Moreover, even your limited involvement in abortion will raise a very serious question of fairness to the unborn child. If you were in his or her place, would you not wish a prolife physician your mother consulted to do everything possible to dissuade her from killing you? Nor is involvement in prescribing oral contraceptives free of the issue of fairness. As you and White argued, they sometimes work as abortifacients. Moreover, they do not always work, and then a child comes to be as unwanted and is in danger of being either aborted or resented and, perhaps, abused (see LCL, 514–16).
Consequently, it seems clear to me that you may not comply with the decision of the others even within the limits you have set. But it is not clear to me that your only alternative is simply to leave and begin a new practice elsewhere. While you might be forced to do that, it should be a last resort. You owe it to your patients, including those not yet born, to help them preserve their lives and promote their health. Before leaving, you should communicate with your partners, one by one, in an effort to persuade at least some of them, and especially Dr. White, to insist on keeping to the terms of the original contract. If you win back at least three of your partners, that majority can save and restore the group’s original purpose of providing good care in accord with sound morality. Your patients, who came to the group on that basis, deserve nothing less.

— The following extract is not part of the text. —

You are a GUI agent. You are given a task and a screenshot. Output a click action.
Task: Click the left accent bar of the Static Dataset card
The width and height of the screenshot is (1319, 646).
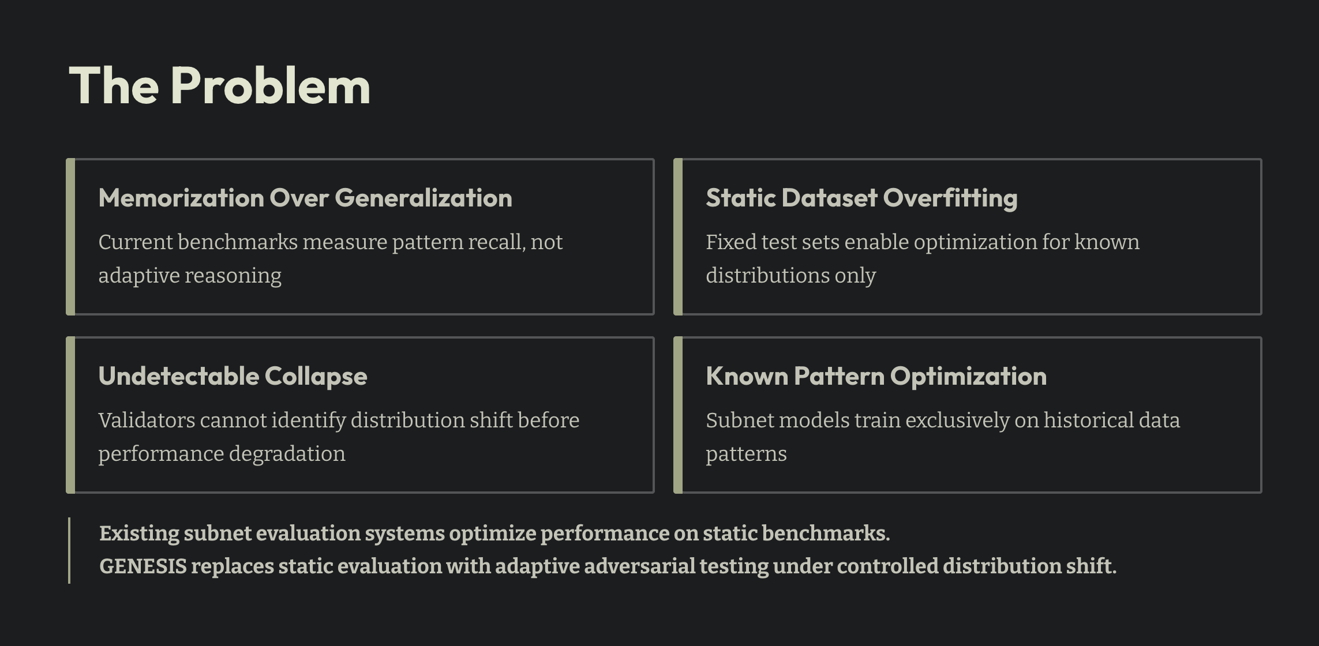[678, 236]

Even if you do not persuade enough—or any—of your partners, in my judgment you should not go quietly, but should consult a competent lawyer, unless you already have done so, about possible legal steps. Perhaps the agreement you made in setting up the group—to practice in accord with the Church’s teaching—remains legally binding on the others, so that they cannot amend it without your consent. In that case, you can insist that they abide by it. Perhaps the status of the agreement is not so clear, but their position could not be easily defended. In that case, perhaps you can refuse to leave, refuse to cooperate with the new policy, and even openly oppose it. The resulting conflict will be painful for all concerned and may lead the others to offer you some sort of fair settlement. Even if the conflict drags on for a long time, your refusal to refer patients to Xander for immoral procedures and your open opposition would change the significance of your involvement, so that, if you were careful, you could avoid doing anything morally unacceptable.
But perhaps the legal situation is clear, so that you plainly must either cooperate, at least at the level you propose, or leave. In that case, I believe you must leave. Losing your share in this practice certainly will be a great sacrifice. However, you should compare it with the greater sacrifices, including life itself, that many other Christians gladly have made in order to keep the faith.244 You still will have your training and experience in a very remunerative profession. Even if you establish a new practice in some community too poor and/or small to have a physician up to now, you probably will be able to live as well as your neighbors, and Christians dedicated to service should be willing to share, insofar as necessary, the lot of those they serve. Moreover, in due time, you will be compensated very well for your deprivation: “Blessed are those who are persecuted for righteousness’ sake, for theirs is the kingdom of heaven” (Mt 5.10).
244. See John Paul II, Veritatis splendor, 90–94, AAS 85 (1993) 1205–8, OR, 6 Oct. 1993, xiv; LCL, 112.